Type 2 diabetes results from a combination of genetic and environmental factors. Although there is a strong genetic predisposition, the risk is greatly increased when associated with lifestyle factors such as high blood pressure, overweight or obesity, insufficient physical activity, poor diet and the classic ‘apple shape’ body where extra weight is carried around the waist.
Type 2 diabetes can often initially be managed with healthy eating and regular physical activity. However, over time most people with type 2 diabetes will also need tablets and many will also need insulin. It is important to note that this is just the natural progression of the disease, and taking tablets or insulin as soon as they are required can result in fewer complications in the long-term.
There is currently no cure for type 2 diabetes.
While there is no single cause of type 2 diabetes, there are well-established risk factors. Some of these can be changed and some cannot.

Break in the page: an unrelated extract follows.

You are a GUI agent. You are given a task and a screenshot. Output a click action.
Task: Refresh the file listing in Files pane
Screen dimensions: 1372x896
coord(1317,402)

You are at a higher risk of getting type 2 diabetes if you:
- have a family history of diabetes
- are older (over 55 years of age ) - the risk increases as we age
- are over 45 years of age and are overweight
- are over 45 years of age and have high blood pressure
- are over 35 years of age and are from an Aboriginal or Torres Strait Islander background
- are over 35 years of age and are from Pacific Island, Indian subcontinent or Chinese cultural background
- are a women who has given birth to a child over 4.5 kgs (9 lbs), or had gestational diabetes when pregnant, or had a condition known as Polycystic Ovarian Syndrome.

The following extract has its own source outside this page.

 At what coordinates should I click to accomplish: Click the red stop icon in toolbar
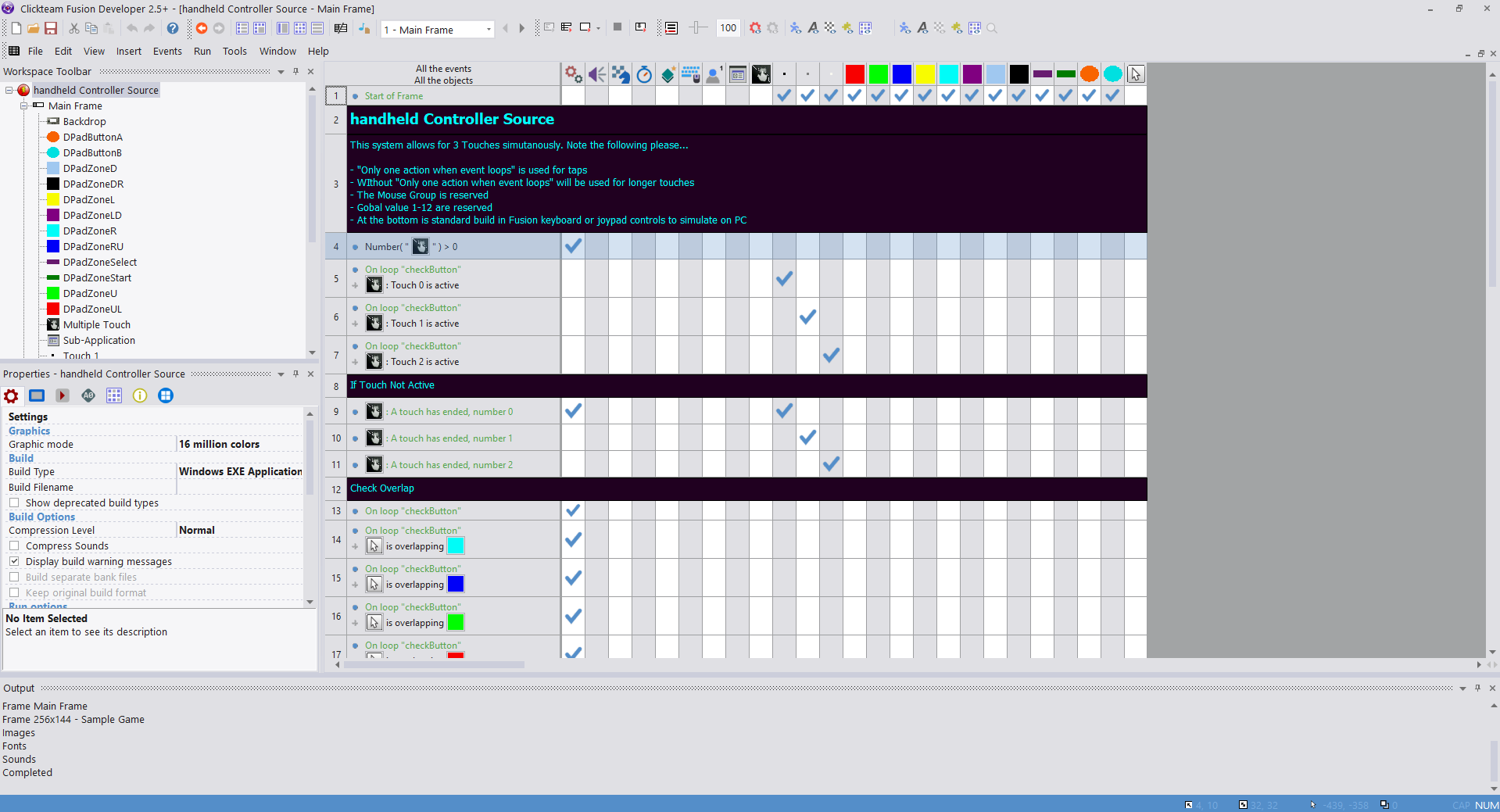pyautogui.click(x=202, y=28)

Symptoms of Type 2 Diabetes
In type 2 diabetes, many people have no symptoms at all, while other signs are dismissed as a part of ‘getting older’. By the time type 2 diabetes is diagnosed, the complications of diabetes may already be present. Symptoms include:
- Being excessively thirsty
- Passing more urine
- Feeling tired and lethargic
- Always feeling hungry
- Having cuts that heal slowly
- Itching, skin infections
- Blurred vision
- Gradually putting on weight
- Mood swing
- Headaches
- Feeling dizzy
- Leg cramps.
Preventing Type 2 Diabetes
It is estimated that up to 60% of type 2 diabetes can be prevented. People at risk of type 2 diabetes can delay and even prevent this disease by following a healthy lifestyle. This includes:
- Maintaining a healthy weight
- Regular physical activity
- Making healthy food choices
- Managing blood pressure
- Managing cholesterol levels
- Not smoking.
Gestational diabetes mellitus (GDM) is diagnosed when higher than normal blood glucose levels first appear during pregnancy. Between 3 and 8% of pregnant women will develop gestational diabetes around the 24th to 28th week of pregnancy, however, some may be earlier.
Pregnant women need two or three times more insulin than normal. If the body is unable to produce this much insulin, gestational diabetes develops.

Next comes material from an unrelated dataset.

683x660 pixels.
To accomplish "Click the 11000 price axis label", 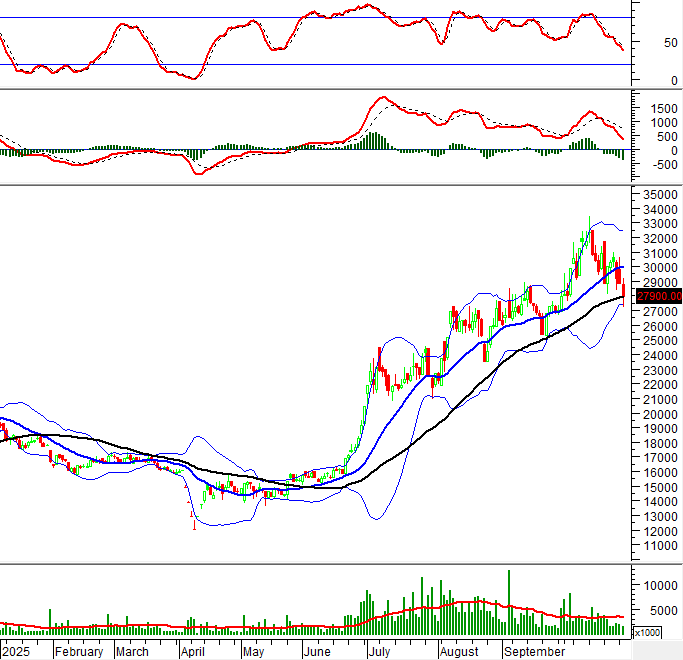I will (660, 546).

If gestational diabetes is not well looked after it may result in problems such as a large baby, miscarriage and stillbirth.
Women who have had gestational diabetes are at an increased risk of developing
type 2 diabetes.
Risk Factors
While there is no one reason for why women develop gestational diabetes, you are at a greater risk if you:
· Are over 30 years of age
· Have a family history of type 2 diabetes
· Are overweight or obese
· Are from an Indigenous Australian or Torres Strait Islander background
· Are from a Vietnamese, Chinese, Middle Eastern, Polynesian or Melanesian background
· Have previously had gestational diabetes
· Have previously had Polycystic Ovary Syndrome
· You have previously given birth to a large baby
· Have a family history of gestational diabetes
Managing Gestational Diabetes
The management and treatment of gestational diabetes is a team effort, involving the woman with gestational diabetes, family, doctor and specialists, dietitian and Credentialed Diabetes Educator. There are three basic components in effectively managing gestational diabetes:
· monitoring blood glucose levels
· adopting a healthy eating pattern
· physical activity.
For some women insulin injections maybe required to help manage their gestational diabetes.